> Exercises to complete
• a. From the Turner syndrome trial abstract, translate this sentence into Spanish: "However, these effects were not additive."
• b. In the Turner syndrome trial abstract, what weekly GH dose were the girls receiving?
• c. Continue the Turner syndrome trial abstract from the point where it stops.

> Provided passage
<<<<

ESPE Abstracts (2015) 84 FC4.3

ESPE2015 Free Communications Growth (6 abstracts)

An Updated and Final Analysis of a Randomised Placebo-controlled Trial of the Effect of Oxandrolone and Timing of Pubertal Induction on Final Height in Turner Syndrome

Emma-Jane Gault a , Tim J Cole b , Rebecca J Perry c , Sarah Casey c , Wendy F Paterson c , Peter C Hindmarsh b , Peter Betts d , David B Dunger e & Malcolm D C Donaldson a

aUniversity of Glasgow, Glasgow, UK; bUniversity College London, London, UK; cRoyal Hospital for Sick Children, Glasgow, UK; dSouthamptom University Hospitals NHS Trust, Southampton, UK; eUniversity of Cambridge, Cambridge, UK

Background: While GH therapy forms the mainstay of growth promoting treatment for Turner syndrome (TS), adjunctive use of oxandrolone and optimal timing of pubertal induction remain controversial. The previously published interim analysis of this randomised double-blind placebo-controlled trial demonstrated that oxandrolone and pubertal induction at 14y vs 12y significantly increased final height. However, these effects were not additive.

Objective: To update the analysis now the remaining participants have reached adult height.

Method: Girls with TS aged 7–13y receiving GH (10 mg/m2 per week) were randomised to oxandrolone (0.05 mg/kg per day, max. daily dose 2.5 mg) or placebo from 9y. At 12y, those with ovarian failure were further randomised to oral ethinylestradiol (year 1, 2 μg daily; year 2, 4 μg daily; year 3, 4 months each of 6/8/10 μg daily) or placebo (until the age of 14y, when puberty was induced using the same protocol). The primary outcome measure was final height.

>>>>

> Data extract
<<<<

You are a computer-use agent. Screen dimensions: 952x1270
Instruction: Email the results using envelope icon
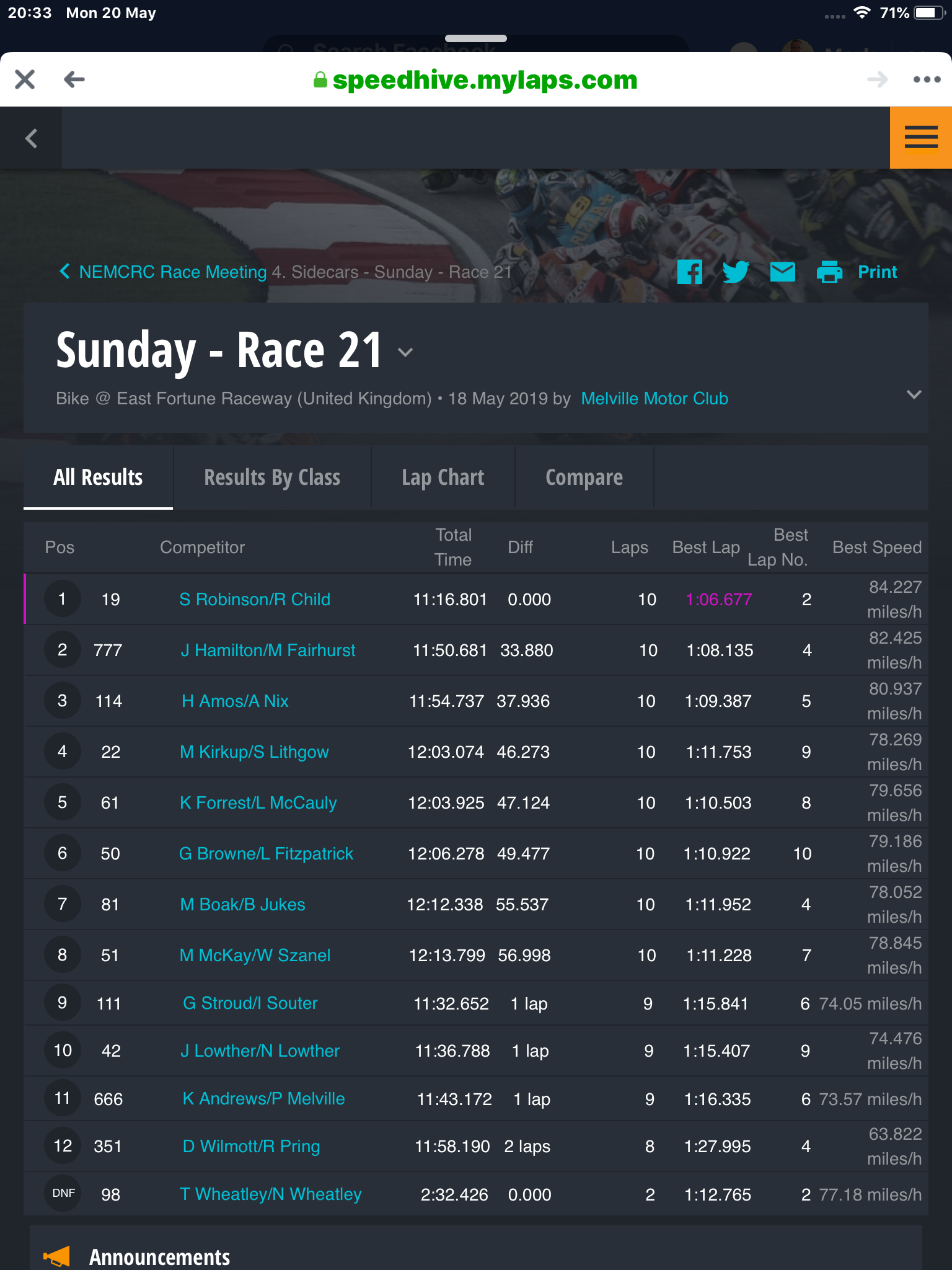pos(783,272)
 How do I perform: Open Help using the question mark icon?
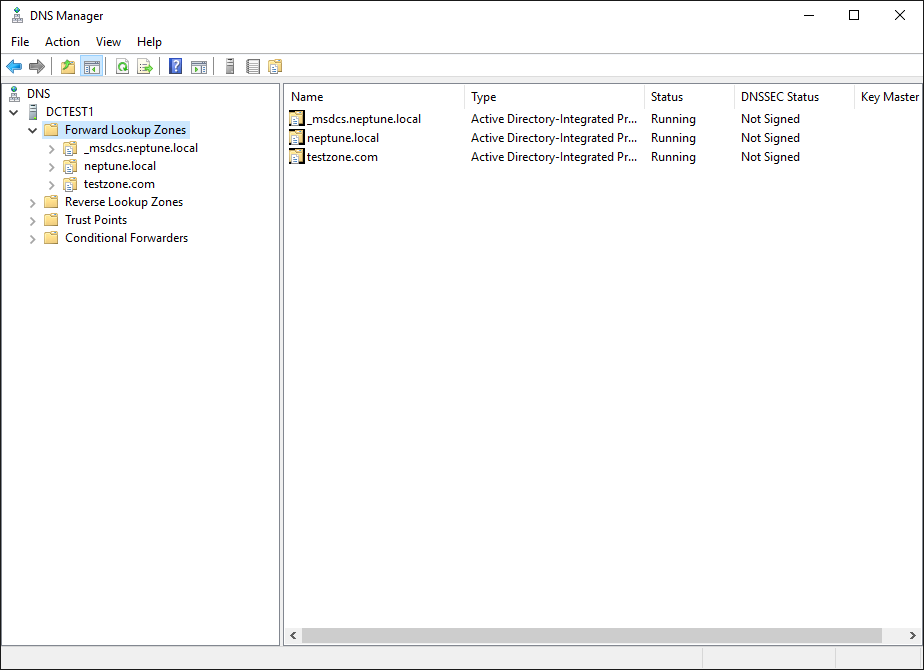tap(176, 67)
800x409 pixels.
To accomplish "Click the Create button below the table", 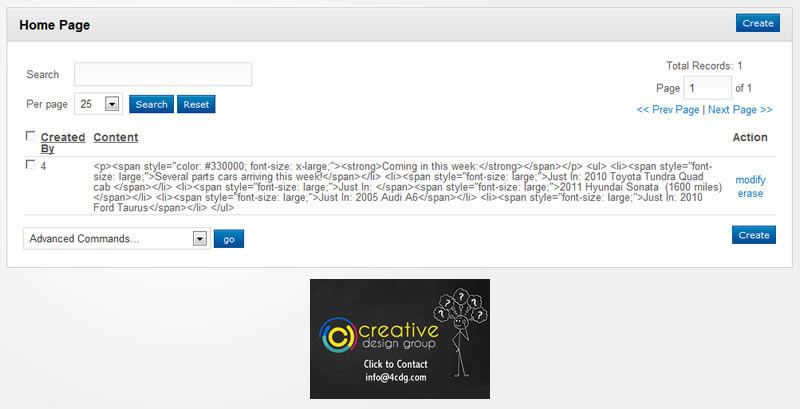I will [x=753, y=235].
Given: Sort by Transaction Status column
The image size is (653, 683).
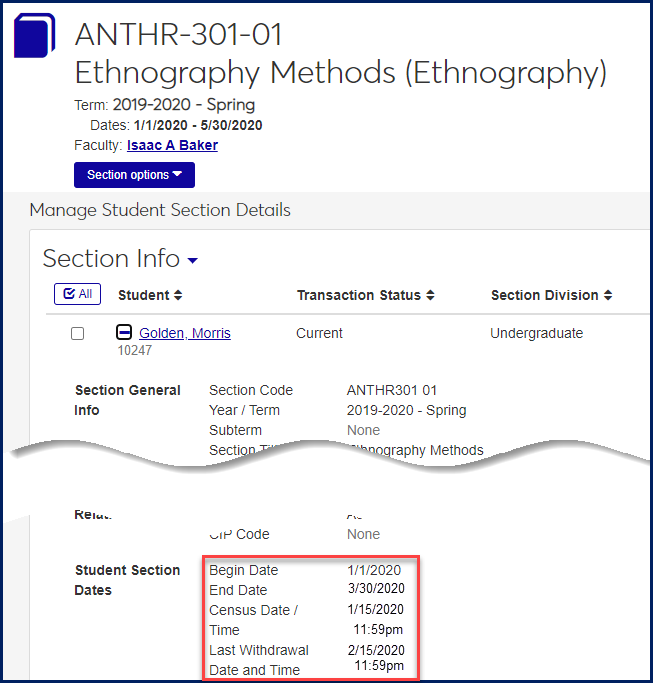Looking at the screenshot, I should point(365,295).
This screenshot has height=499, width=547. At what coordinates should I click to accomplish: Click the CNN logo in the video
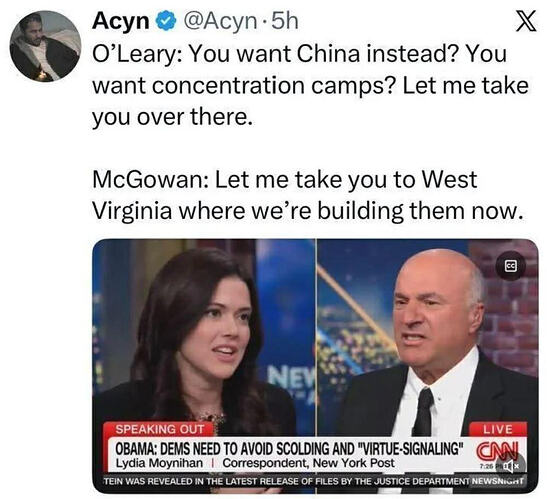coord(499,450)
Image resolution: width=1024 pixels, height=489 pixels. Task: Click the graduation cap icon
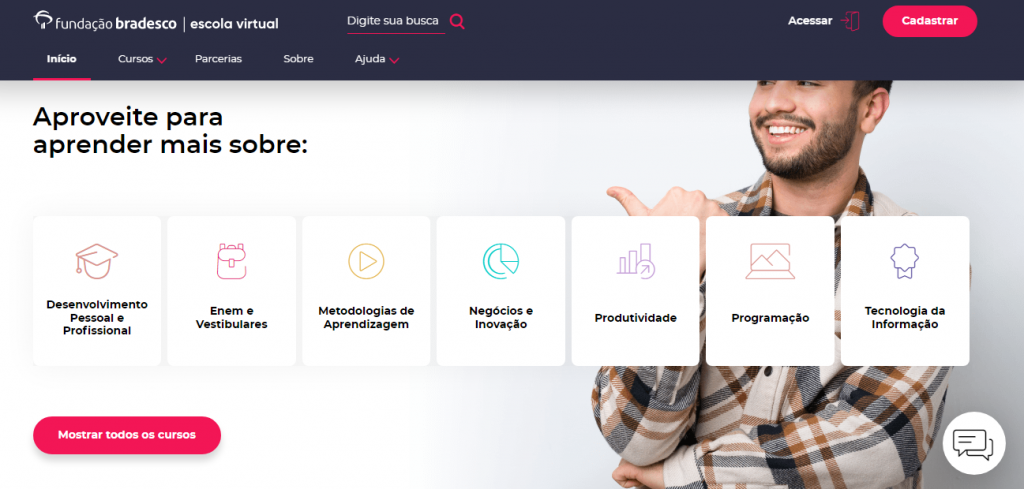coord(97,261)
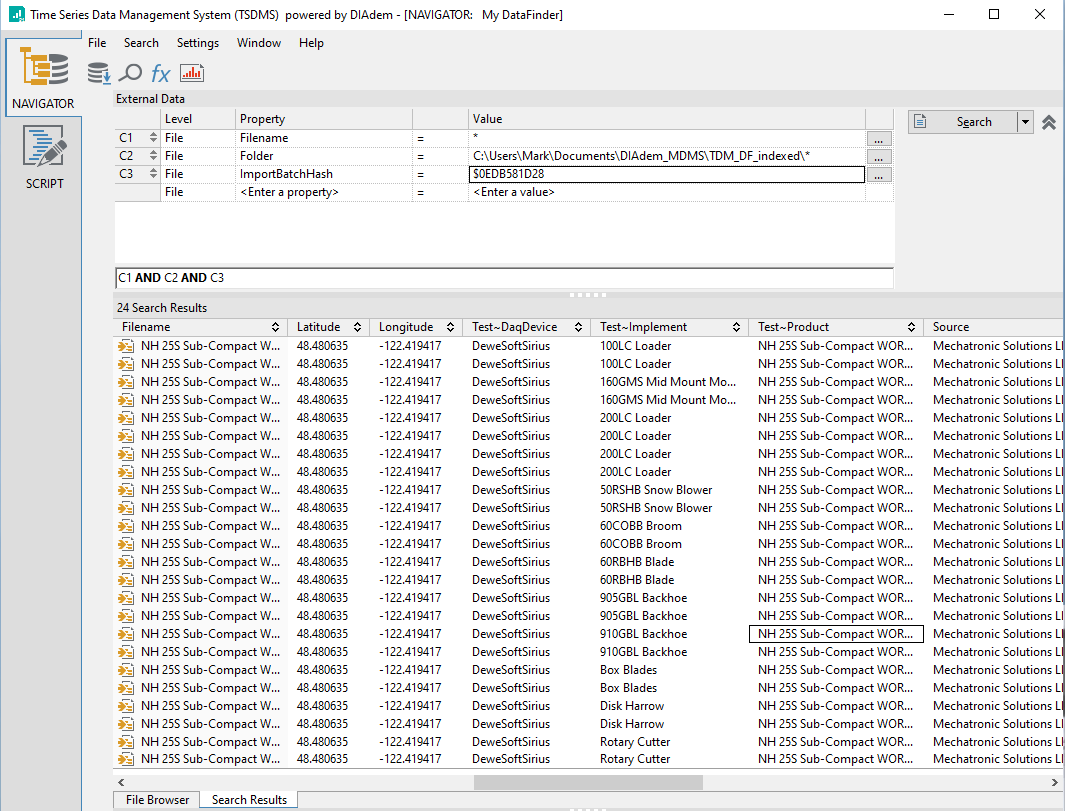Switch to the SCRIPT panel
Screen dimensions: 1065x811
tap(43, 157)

>>>>

> Task responses
• a. Sin embargo, estos efectos no fueron aditivos.

• b. 10 mg/m2 per week.

• c.
Results: 106 participants were recruited from 36 hospitals (1999–2003); 14 participants withdrew leaving 92 who completed therapy and reached final height by 2013. Mean (S.D.) final height was 151.8 (6.3) cm. As in the interim analysis, oxandrolone significantly increased final height – by 4.1 cm (95% CI 1.6 to 6.6 cm (P=0.002, n=92). Delaying pubertal induction to 14y increased final height by 2.7 cm (95% CI −0.8 to 6.1 cm) but this was no longer statistically significant (P=0.13, n=56). No excess virilisation was reported.

Conclusion: This study confirms the positive effect of oxandrolone, consistent with other reports. Failure to demonstrate a similar effect of delaying pubertal induction may be due to the study being underpowered. However, since the effects in the interim analysis were not additive, there can be little support for delaying pubertal induction much beyond 12y (already relatively late compared to normal) when oxandrolone is available.

Funding: Funding was provided by the Scottish Executive Chief Scientist Office (1999–2004) (K/MRS/50/C2713) and the British Society for Paediatric Endocrinology and Diabetes (2004–2013), with a contribution to funding of pharmacy staff from the Child Growth Foundation.